***** Task inputs *****

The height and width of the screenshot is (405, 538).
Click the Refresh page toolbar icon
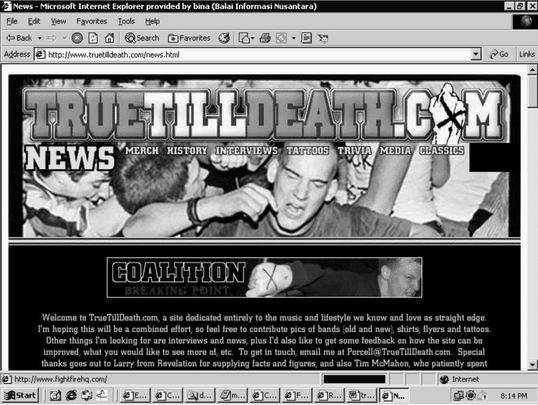click(x=93, y=38)
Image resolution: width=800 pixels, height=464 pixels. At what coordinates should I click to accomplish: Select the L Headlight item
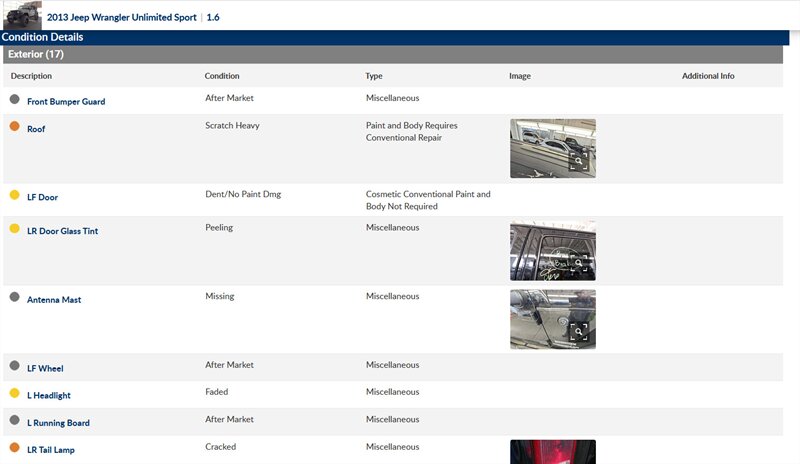pyautogui.click(x=49, y=396)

*****

▸ Work instruction: From the line with "Image resolution: width=800" through the last line of the entries above, transcribe everything exactly, both ends included, but not the pictures.

▸ Solution:
Image resolution: width=800 pixels, height=464 pixels. At what coordinates should I click to accomplish: Select the L Headlight item
pyautogui.click(x=49, y=396)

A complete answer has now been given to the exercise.